JavaPairRDD<Integer, Tuple2<Double, Integer>> avgCounts = pairs.combineByKey(createAcc, addAndCount, combine);

然而,eclipse显示出以下的错误:
The method combineByKey(Function<Double,C>, Function2<C,Double,C>, Function2<C,C,C>) in the type JavaPairRDD<Integer,Double> is not applicable for the arguments (Function<Double,Tuple2<Double,Integer>>,
 BiFunction<Tuple2<Double,Integer>,Double,Tuple2<Double,Integer>>, BiFunction<Tuple2<Double,Integer>,Tuple2<Double,Integer>,Tuple2<Double,Integer>>) 

1
尝试将java.util.function.BiFunction替换为org.apache.spark.api.java.function.Function2。 - G Quintana
谢谢!这解决了问题。 - Wassim
2个回答

5

combineByKey方法需要org.apache.spark.api.java.function.Function2而不是java.util.function.BiFunction。

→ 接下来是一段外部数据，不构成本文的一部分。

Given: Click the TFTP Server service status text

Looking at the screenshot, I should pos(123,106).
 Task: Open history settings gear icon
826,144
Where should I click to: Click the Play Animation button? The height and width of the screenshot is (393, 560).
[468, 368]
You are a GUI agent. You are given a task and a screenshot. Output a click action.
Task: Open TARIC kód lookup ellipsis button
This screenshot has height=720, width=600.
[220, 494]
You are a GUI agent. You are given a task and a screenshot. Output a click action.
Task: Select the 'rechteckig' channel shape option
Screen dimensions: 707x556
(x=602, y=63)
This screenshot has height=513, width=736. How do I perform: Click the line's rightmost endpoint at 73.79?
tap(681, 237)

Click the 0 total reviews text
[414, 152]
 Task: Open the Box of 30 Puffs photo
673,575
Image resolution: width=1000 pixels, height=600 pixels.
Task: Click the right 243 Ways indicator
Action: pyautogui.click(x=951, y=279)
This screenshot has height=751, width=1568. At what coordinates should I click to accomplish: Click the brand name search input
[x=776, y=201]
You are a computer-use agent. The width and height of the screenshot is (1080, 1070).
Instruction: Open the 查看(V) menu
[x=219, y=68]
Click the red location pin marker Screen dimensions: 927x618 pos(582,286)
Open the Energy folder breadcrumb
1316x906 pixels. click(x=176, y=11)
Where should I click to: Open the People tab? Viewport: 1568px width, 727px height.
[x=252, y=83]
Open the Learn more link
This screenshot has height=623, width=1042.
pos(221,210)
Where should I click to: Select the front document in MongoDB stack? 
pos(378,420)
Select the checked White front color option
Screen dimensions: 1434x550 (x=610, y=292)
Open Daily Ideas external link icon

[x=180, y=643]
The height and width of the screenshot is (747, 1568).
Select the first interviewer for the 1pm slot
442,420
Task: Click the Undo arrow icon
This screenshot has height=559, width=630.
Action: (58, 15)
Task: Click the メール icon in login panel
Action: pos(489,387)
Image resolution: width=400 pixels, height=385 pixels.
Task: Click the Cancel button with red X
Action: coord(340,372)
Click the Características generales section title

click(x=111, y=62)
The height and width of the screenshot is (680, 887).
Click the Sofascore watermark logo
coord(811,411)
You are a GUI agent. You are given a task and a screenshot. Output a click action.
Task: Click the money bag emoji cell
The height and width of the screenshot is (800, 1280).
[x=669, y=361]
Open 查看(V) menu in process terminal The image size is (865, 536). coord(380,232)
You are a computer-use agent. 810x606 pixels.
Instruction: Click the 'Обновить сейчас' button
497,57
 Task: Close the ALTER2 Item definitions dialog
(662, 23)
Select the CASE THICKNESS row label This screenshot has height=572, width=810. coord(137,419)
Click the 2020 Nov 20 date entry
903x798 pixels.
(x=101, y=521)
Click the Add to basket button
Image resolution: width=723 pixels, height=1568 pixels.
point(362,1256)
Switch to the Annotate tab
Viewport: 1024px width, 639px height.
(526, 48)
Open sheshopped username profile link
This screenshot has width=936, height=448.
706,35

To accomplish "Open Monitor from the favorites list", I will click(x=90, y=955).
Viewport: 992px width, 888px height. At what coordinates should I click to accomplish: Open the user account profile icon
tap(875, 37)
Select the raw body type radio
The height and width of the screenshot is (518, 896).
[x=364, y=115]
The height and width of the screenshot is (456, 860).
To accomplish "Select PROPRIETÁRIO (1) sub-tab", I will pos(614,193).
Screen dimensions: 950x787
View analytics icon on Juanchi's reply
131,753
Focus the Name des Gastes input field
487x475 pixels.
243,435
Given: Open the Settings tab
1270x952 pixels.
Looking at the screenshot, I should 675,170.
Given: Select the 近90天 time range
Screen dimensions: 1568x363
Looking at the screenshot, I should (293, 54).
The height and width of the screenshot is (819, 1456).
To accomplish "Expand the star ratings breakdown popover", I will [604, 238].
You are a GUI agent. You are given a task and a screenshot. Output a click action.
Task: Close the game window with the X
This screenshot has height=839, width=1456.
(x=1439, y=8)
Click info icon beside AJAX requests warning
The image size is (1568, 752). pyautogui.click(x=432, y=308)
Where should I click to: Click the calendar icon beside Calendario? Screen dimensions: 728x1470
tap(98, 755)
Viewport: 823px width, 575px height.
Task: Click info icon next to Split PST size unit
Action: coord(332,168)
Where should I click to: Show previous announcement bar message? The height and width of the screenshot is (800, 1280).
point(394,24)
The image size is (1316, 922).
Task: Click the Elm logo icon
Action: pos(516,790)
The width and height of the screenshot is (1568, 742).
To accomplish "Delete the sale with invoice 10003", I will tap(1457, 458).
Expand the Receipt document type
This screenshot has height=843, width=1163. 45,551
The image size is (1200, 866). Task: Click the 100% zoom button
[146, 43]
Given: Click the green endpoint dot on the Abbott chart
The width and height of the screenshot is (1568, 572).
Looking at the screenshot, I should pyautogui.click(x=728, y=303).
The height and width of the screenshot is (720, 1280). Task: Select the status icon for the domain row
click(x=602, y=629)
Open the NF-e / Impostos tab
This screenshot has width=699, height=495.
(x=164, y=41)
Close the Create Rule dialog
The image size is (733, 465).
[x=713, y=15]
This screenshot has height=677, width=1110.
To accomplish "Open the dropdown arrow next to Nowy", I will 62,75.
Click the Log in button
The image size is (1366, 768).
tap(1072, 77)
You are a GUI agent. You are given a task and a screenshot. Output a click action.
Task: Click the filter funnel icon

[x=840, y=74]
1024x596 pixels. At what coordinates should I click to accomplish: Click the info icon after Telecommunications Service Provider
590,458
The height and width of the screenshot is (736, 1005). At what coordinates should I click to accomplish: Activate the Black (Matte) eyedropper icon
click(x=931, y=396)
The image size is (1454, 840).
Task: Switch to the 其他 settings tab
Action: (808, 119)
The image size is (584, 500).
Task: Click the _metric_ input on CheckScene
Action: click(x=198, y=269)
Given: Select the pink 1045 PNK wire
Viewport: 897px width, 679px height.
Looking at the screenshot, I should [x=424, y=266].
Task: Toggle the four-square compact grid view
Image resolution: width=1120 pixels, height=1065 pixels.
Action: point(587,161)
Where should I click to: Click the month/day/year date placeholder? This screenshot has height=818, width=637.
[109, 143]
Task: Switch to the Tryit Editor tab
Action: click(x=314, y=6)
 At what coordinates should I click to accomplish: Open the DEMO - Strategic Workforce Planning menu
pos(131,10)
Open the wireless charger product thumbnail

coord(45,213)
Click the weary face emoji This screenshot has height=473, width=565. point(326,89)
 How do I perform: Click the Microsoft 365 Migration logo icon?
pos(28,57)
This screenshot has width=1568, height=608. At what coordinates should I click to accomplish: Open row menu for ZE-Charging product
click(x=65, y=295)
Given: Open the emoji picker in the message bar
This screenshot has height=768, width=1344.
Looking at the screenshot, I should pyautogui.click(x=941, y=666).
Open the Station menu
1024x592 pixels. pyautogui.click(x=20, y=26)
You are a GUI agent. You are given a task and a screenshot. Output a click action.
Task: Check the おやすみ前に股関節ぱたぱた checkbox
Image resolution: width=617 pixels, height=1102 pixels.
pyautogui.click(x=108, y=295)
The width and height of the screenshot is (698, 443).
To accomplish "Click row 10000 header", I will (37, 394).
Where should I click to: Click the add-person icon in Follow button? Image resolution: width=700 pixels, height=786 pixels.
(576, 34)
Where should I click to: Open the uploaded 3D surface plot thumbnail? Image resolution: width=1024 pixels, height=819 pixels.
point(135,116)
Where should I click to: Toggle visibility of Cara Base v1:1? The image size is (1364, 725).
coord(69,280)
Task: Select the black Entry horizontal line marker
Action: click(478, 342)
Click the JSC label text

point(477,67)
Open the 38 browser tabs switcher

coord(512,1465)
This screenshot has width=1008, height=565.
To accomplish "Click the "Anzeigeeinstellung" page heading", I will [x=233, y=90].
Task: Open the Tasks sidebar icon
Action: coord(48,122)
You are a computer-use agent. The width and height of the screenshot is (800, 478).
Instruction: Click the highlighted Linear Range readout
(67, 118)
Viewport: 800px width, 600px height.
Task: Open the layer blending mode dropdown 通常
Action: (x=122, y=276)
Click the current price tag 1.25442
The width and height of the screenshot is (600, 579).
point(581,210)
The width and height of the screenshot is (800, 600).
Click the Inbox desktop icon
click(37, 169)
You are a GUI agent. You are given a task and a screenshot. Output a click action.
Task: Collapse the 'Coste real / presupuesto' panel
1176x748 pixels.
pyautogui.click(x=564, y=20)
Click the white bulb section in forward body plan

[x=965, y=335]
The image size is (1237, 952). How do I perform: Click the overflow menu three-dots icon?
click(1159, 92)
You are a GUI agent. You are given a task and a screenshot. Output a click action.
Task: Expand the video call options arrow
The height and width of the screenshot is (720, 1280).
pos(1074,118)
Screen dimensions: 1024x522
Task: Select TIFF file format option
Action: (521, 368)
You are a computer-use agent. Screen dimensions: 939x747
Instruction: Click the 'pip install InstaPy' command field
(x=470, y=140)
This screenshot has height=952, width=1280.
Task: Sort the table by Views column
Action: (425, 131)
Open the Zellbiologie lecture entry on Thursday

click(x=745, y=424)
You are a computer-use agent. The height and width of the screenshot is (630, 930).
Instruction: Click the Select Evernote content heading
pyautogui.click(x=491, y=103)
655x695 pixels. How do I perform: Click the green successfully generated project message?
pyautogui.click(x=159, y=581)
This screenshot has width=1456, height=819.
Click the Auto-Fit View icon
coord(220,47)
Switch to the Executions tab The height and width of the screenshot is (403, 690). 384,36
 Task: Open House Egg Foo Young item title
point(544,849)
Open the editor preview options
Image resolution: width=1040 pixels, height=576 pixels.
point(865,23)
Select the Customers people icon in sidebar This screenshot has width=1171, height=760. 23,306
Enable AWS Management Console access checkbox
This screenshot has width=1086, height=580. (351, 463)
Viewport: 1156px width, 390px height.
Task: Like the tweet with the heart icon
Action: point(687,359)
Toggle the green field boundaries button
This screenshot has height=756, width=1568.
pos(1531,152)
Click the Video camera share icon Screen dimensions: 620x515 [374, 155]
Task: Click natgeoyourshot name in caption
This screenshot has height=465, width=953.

所以你可以这样写:

java.util.function.Function<Double, Tuple2<Double, Integer>> createAcc =
    x -> new Tuple2<Double, Integer>(x, 1);

Function2<Tuple2<Double, Integer>, Double, Tuple2<Double, Integer>>  addAndCount = 
    (Tuple2<Double, Integer> x, Double y) -> {  return new Tuple2(x._1()+y, x._2()+1 );   };

Function2<Tuple2<Double, Integer>, Tuple2<Double, Integer>, Tuple2<Double, Integer>>  combine = 
    (Tuple2<Double, Integer> x, Tuple2<Double, Integer> y) -> {  return new Tuple2(x._1()+y._1(), x._2()+y._2() );   };

JavaPairRDD<Integer, Tuple2<Double, Integer>> avgCounts = 
    pairs.combineByKey(createAcc, addAndCount, combine);

请更新第一个,应该是org.apache.spark.api.java.function.Function。 - Wassim
你只是把所有数字加起来然后计数吗?你在哪里计算平均值,在哪里除以计数? - Peter

1
解释在内联注释中
List<List<Integer>> intList = new ArrayList<>(); 
intList.add(Arrays.asList(1,2));
intList.add(Arrays.asList(5,6));
intList.add(Arrays.asList(3,8));
intList.add(Arrays.asList(5,7));
intList.add(Arrays.asList(3,4));
System.out.println(intList);  //[[1, 2], [5, 6], [3, 8], [5, 7], [3, 4]]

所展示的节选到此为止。